微微頷首,埃蘭維爾對西恩的解釋不置可否。她把卷軸收好,沾沾墨水寫下個便籤訂在卷軸外。

西恩無法確實自己的說法是否取信於埃蘭維爾。回憶起她與瓊斯商定的計劃,她攏在袖子裡的手不自覺握拳。既然審判士沒打算走,那她們乾脆就把人留在這。她眸光幽暗,不斷在心裡斟酌盤算著待會要說的話。

“西恩主教。”

被埃蘭維爾叫到, 西恩勐地驚醒。她收斂好眸底異色,語帶恭順地問埃蘭維爾有何指示。

“我只是好奇, 怎麼是你來送卷軸?”埃蘭維爾探究地看著西恩,微笑著說出西恩最討厭聽到的話,“你這段時間一直在教廷整理檔案吧。”

顴骨處的肌肉狠狠抽搐下,西恩在心底大罵埃蘭維爾。要不是對方,自己怎麼可能淪落到被困在藏書室整理教廷卷宗的地步。她臉上卻仍舊保持討好的表情,“銀輝領的送信人把文書送到我那了,正好我有事想向閣下您匯報, 索性搶一回隨從祭司的工作。”

挑挑眉,埃蘭維爾饒有興味地撫撫尾戒。她很好奇西恩能說出些什麼, 艾米莉可沒少和她抱怨,西恩一直不安分企圖和瓊斯取得聯絡。她輕嗯聲示意西恩繼續說下去。

“這段時間翻閱卷宗,我突然想起件我剛到銀輝領教廷任職時發生的怪事。”

眼角餘光悄悄掃過坐在埃蘭維爾旁邊的雲岫,哪怕知道雲岫是審判士親信,西恩都不免感慨埃蘭維爾對雲岫的優待。她還沒見過教廷哪個中高階神官會替自己的隨從神官在辦公桌旁加張小桌,讓人坐在自己身邊。但這樣更好,只要她們其中一個出事,另一個肯定會方寸大亂。
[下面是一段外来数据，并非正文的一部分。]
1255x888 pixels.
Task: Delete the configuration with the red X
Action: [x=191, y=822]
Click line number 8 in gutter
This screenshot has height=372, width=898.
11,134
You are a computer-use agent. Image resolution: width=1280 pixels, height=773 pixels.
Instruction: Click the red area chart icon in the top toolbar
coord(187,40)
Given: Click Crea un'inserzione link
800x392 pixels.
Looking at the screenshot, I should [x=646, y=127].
“在法墨湖旁,有人目擊過疑似巫妖的亡靈生物出現。”見埃蘭維爾沒有阻止的意思,西恩繼續說道:“而在珀西大主教到任的前一週,同樣有人目擊到巫妖現身。”

“這件事你有匯報過珀西嗎?”雲岫問。她狐疑地看著西恩。她在維恩鎮見過巫妖,她不相信以巫妖的實力會甘心躲藏在法墨湖旁,更不相信目擊者能平安歸來。

絲毫沒有被雲岫的問話困擾,西恩面不改色地說道:“我曾派人去探查過,結果毫無發現。我便沒有拿這件事去打擾珀西閣下。”

“現在怎麼又來和我們說?”雲岫咄咄逼問道。

“我聽說兩位閣下在肯鎮遇到黑暗生物。”

微微停頓下,西恩當然清楚那些黑暗生物是怎麼回事。法墨湖旁的山洞是銀輝領出了名的黑暗生物巢穴,不過因強獸人沒對銀輝領造成什麼實質性威脅,歷任領主與大主教都沒心思去管罷了。
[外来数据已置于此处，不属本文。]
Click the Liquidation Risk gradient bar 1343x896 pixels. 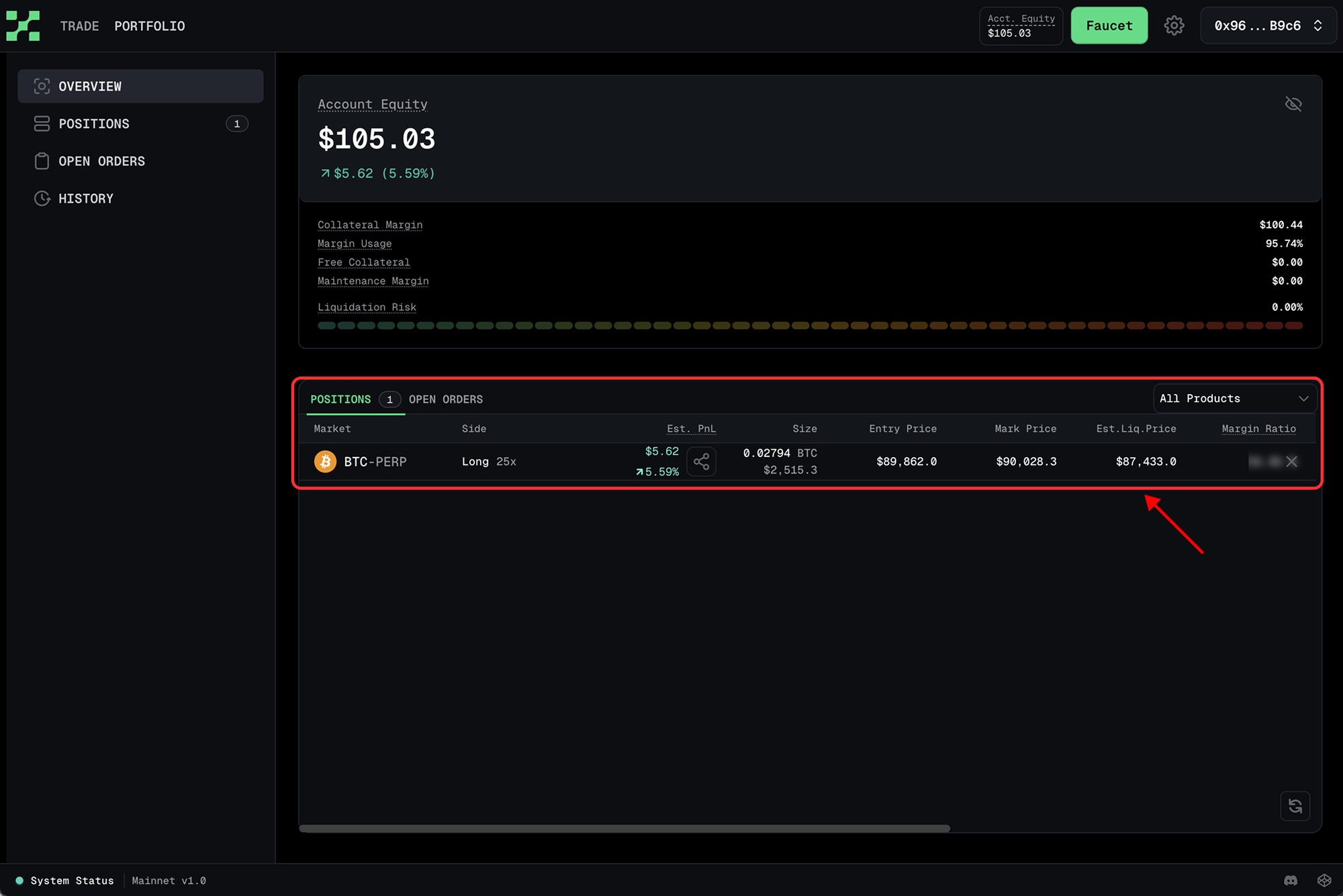[809, 326]
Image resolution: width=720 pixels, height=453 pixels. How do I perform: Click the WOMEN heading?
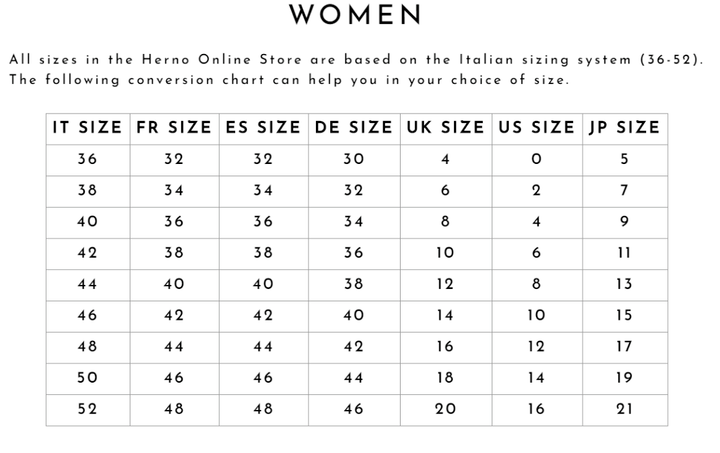pos(356,15)
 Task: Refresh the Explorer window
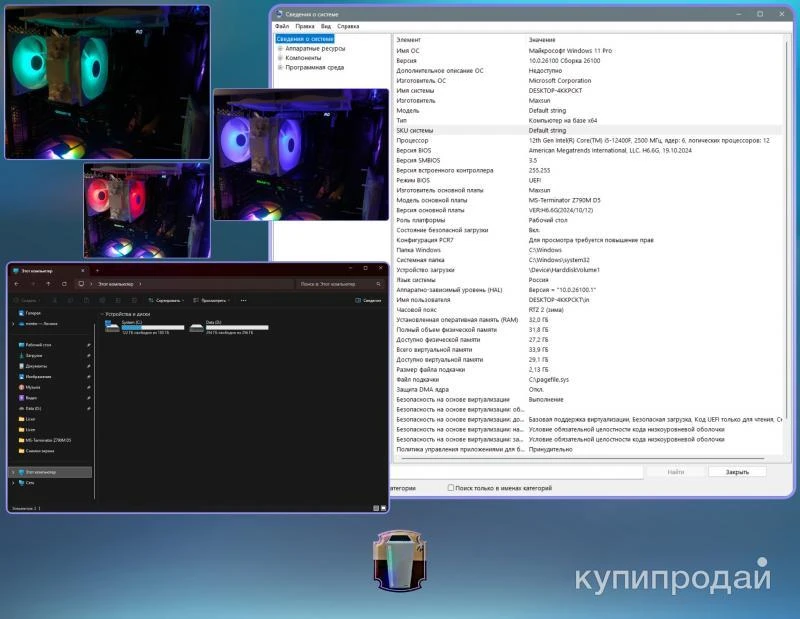click(x=64, y=284)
但自從珀西三人去過山洞後,那些黑暗生物像發瘋般接連冒出,在銀輝領領地裡四處遊蕩劫掠,令珀西不得不率隊外出,履行消滅黑暗的職責。西恩正是知道這點,才有恃無恐地來欺騙埃蘭維爾,“最近黑暗勢力猖獗,我聽說巫妖有驅動黑暗生物的能力,所以才趕快來報告兩位閣下。”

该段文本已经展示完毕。